▶ **Record set**
.....
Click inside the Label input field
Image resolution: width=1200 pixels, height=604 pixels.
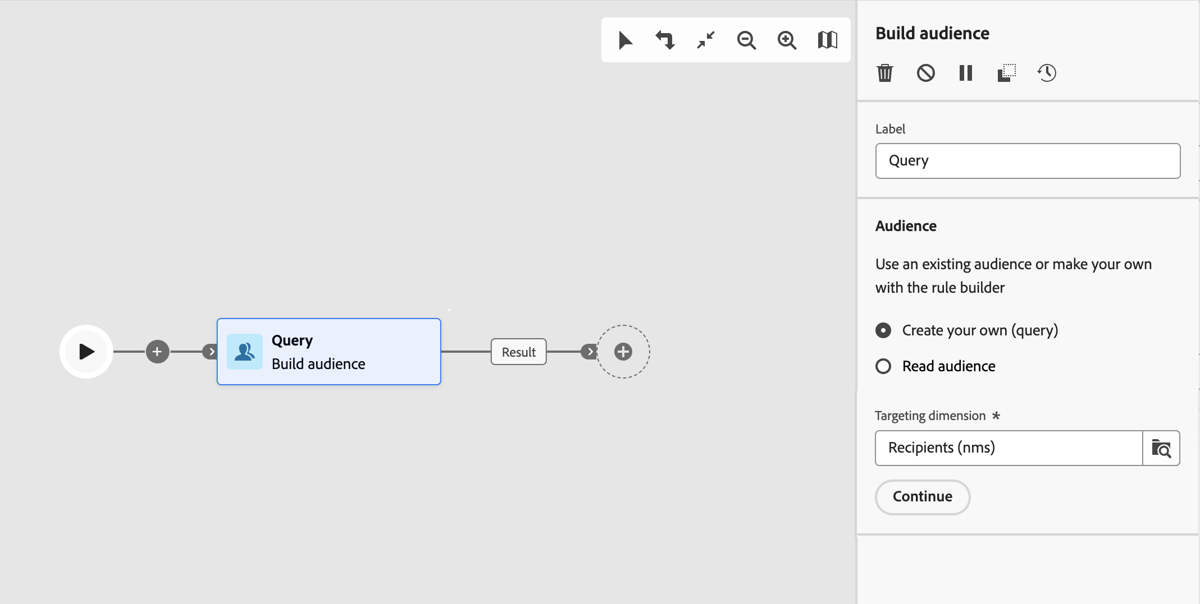pos(1027,160)
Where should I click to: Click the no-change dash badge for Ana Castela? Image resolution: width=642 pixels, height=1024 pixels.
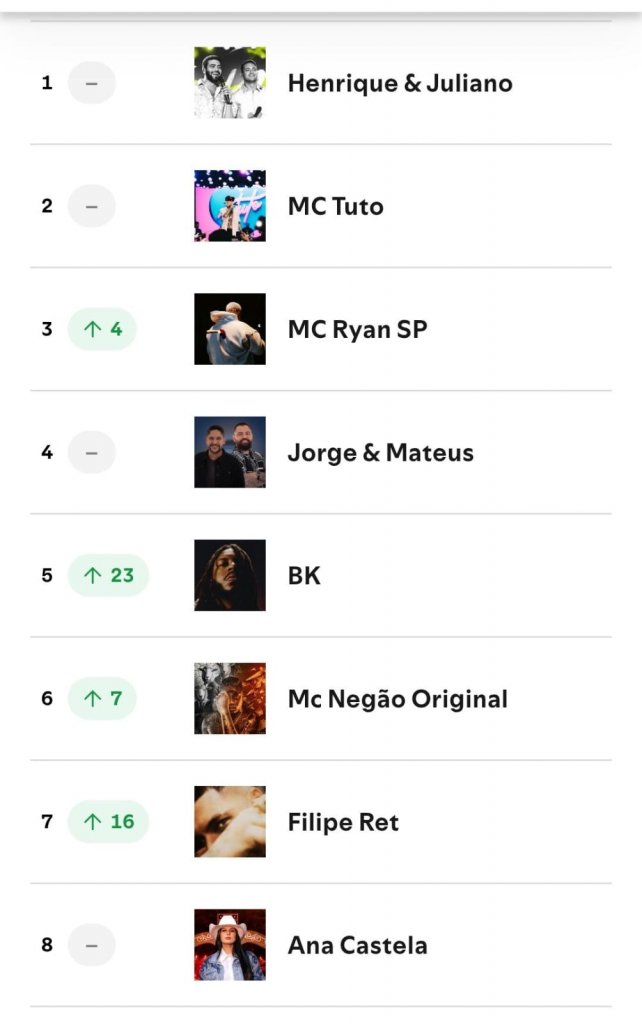[91, 944]
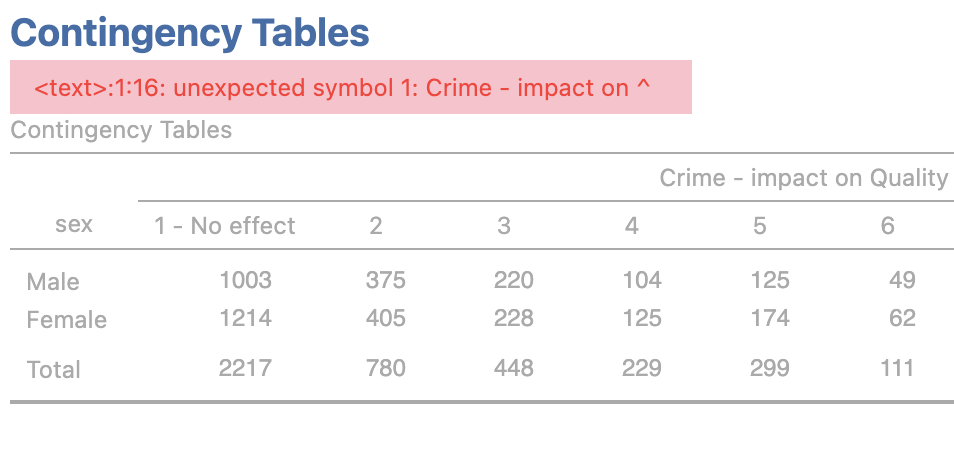954x458 pixels.
Task: Select the Female row label
Action: coord(67,320)
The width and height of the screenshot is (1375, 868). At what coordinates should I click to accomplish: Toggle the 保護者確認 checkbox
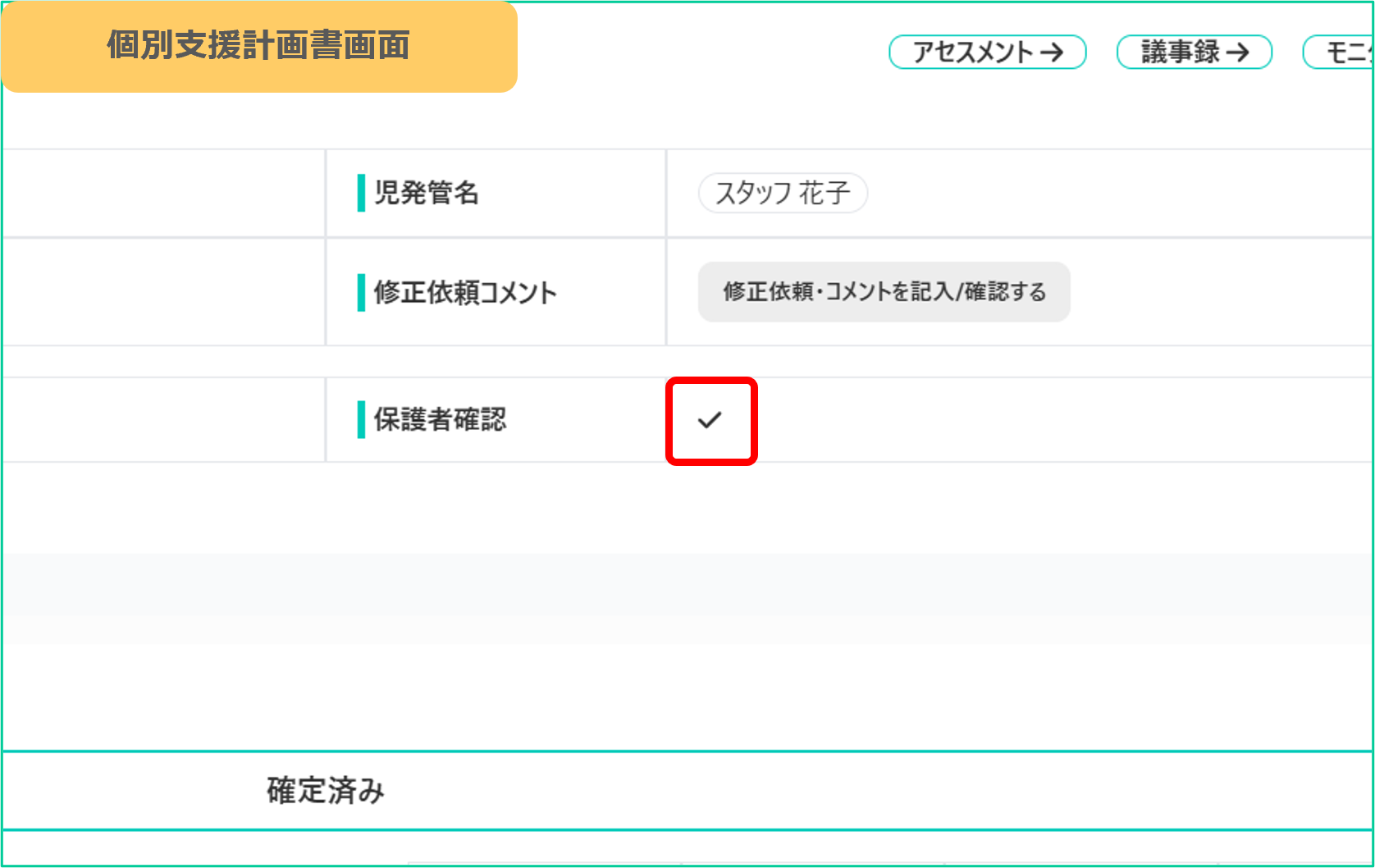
.....
The records above should be repeated exactly, with no pictures in the copy.

▶ **Solution to this problem**
Click inside the Label input field
Image resolution: width=1200 pixels, height=604 pixels.
pos(1027,160)
Where should I click to: Click the no-change dash badge for Ana Castela? Image resolution: width=642 pixels, height=1024 pixels.
[91, 944]
954x458 pixels.
Task: Select the Female row label
Action: coord(67,320)
The width and height of the screenshot is (1375, 868). At what coordinates should I click to accomplish: Toggle the 保護者確認 checkbox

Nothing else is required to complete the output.